Вторая, пролегавшая в ущелье, казалась сложно проходимой. Дно тропы устилал бой разнообразных по размерам и форме камней. Тут и там на пути виднелись ступени или большие валуны, обходить которые приходилось по ручьям.
— Группа — вы идете здесь, поверху. Прикрываете нас с господствующей высоты. Следите за обстановкой. Мы с Мерзакулой попытаемся пробраться по ущелью. Связь с командиром держать постоянно. Если не увидите меня на том конце ущелья через двадцать минут — отступайте.
Я посмотрел на Мерзакулу. Старик, казалось, сделался чернее тучи.
— Ты как, дедушка? — спросил я, — сможешь пройти по такому сложному ущелью? Ноги-то не подведут?
Старик вдруг стянул с головы свой капюшон. Показал мне грязноватый паколь. Из-под головного убора торчали недлинные, сероватые от седины волосы. Волосы показались мне несколько более грубыми, чем бывают у людей.
— Мерзакула давно ходит по горам, — изобразил старик свой простоватый и добродушный тон, — молодой шурави, ты не смотри, что я калека. По горам я ходить не быстро, но аккуратно, как старый горный баран.
Он ответил. Ответил теперь и на мой вызов, который я бросил ему только что. Ответил ровно точно так же, как и я ответил на его, когда Мерзакула сообщил нам о том, что нашел тело погибшего пограничника.
А еще я видел — дед нервничает.
Что бы ни задумал этот человек, дела пошли не так, как он того ожидал.
Мы углубились в ущелье. Старик шел медленно, время от времени останавливался, чтобы подтянуть за веревочку своего осла.
Однако я заметил кое-что интересное: на некоторых особенно сложных ступенях или камнях хромота деда внезапно исчезала.
Изменение в походке Мерзакулы были едва заметными. Если идти рядом, уловить их и вовсе не представлялось возможным. Но стоило мне поотстать, и я ясно увидел, что во время преодоления особо неприятных камней или ступеней, возникавших на нашем пути, старик вдруг начинал опираться на ногу, которая должна быть больной.

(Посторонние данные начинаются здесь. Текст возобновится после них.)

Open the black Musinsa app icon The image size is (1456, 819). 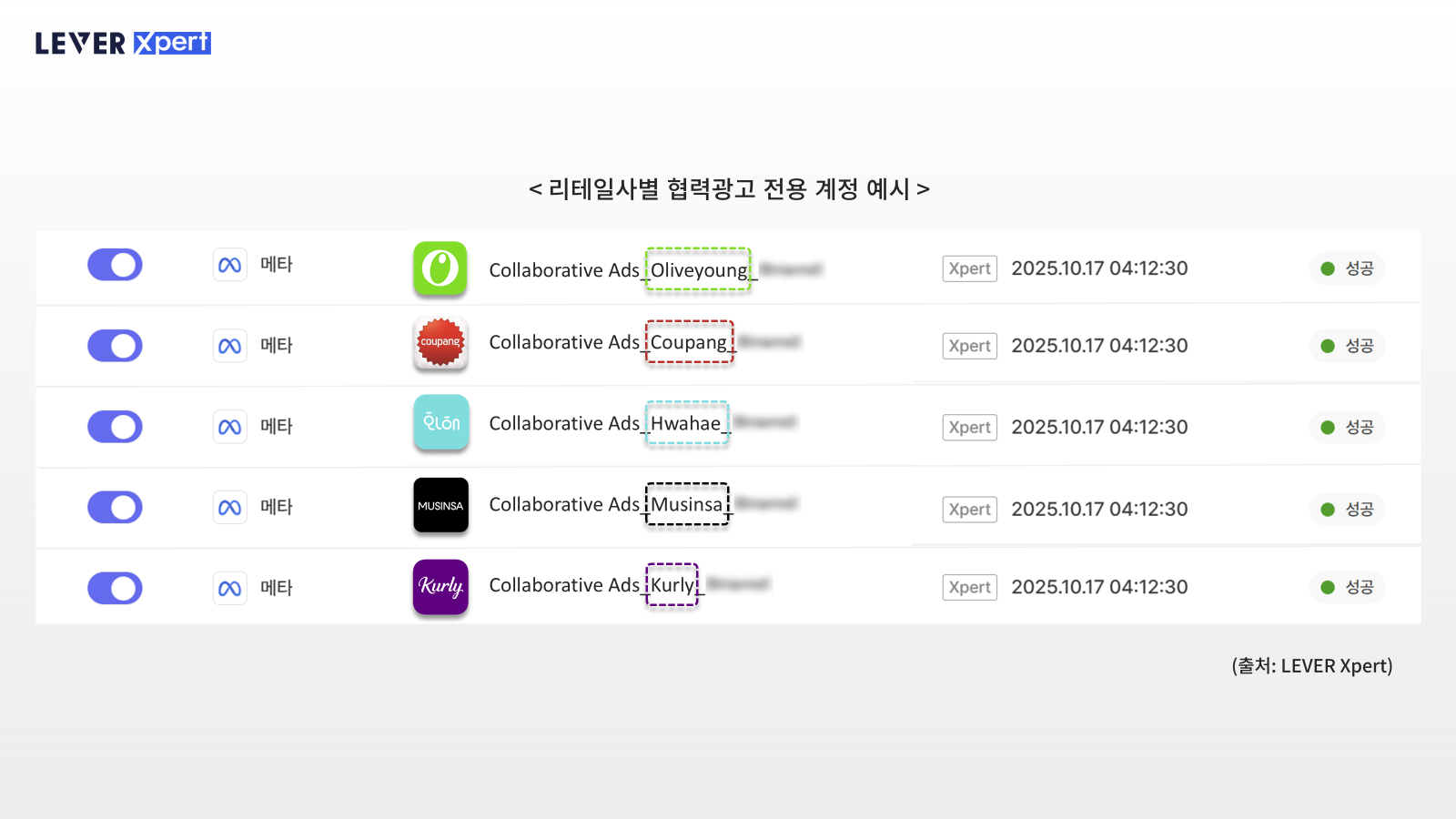(x=440, y=505)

Я быстро взглянул наверх, на зубчатые вершины невысоких скал, которые образовывали ущелье. Стоило преодолеть еще пятьдесят, от силы семьдесят метров, как мы с Мерзакулой попадем в поле зрения моих погранцов, что уже должны были выйти на вершину и занять там позиции.
«Еще немного, — подумал я, — еще тридцать метров… И можно действовать. Главное, чтобы „старик“ не решил сделать первый ход. Это усложнит дело».

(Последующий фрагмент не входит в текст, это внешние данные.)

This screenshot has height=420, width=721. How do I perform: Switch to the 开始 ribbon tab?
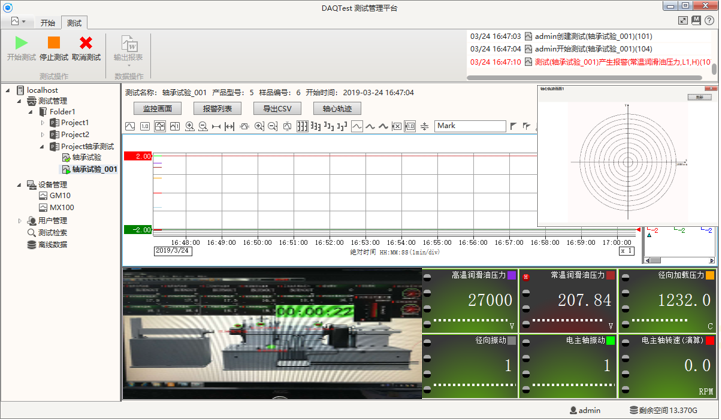click(48, 22)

Он не решил. Когда мы миновали еще несколько ступеней и немного поднялись, я сказал:
— А ты и правда хорошо ходишь по горам. Да только совсем не как старый баран.
Мерзакула, только что втащивший ослика на очередную возвышенность, замер. Обернулся.
И посмотрел на меня.
Его глаза больше не были слезящимися, красными глазами старика. На меня смотрел хищник. Ярко-карим, почти желтым радужкам не хватало, разве что, вертикальных зрачков, чтобы полностью походить на кошачьи.
Внезапно Мерзакула выпрямился. Избавил свое тело от неудобного положения, в котором передвигался «старик». Мне даже показалось, что я услышал, как похрустывают его кости, когда незнакомец принялся расправлять достаточно широкие плечи.
Потом он повел шеей. Теперь хрустнуло отчетливо.
Бывший Мерзакула уронил свою палку. Посох с глухим стуком сухого дерева упал на камни.
— И давно ты догадался, шурави? — спросил он хрипло.
Голос, казалось, тоже изменился. Стал ниже. Но главное — поменялся акцент. Нет, он все еще сохранялся, сильно цеплял слух. Но звучал иначе. Не был больше чудоковатым говором неграмотного афганского бродяги.
Я не ответил.
— Почти сразу. Ведь так, Селихов?
Незнакомец сбросил с широких плеч шерстяную накидку. Потом медленно, даже как-то демонстративно принялся расстегивать пыльный халат, что скрывался под ней.
— Вот, значит, как? — ухмыльнулся я. — Сам «Джинн из теней» знает мое имя.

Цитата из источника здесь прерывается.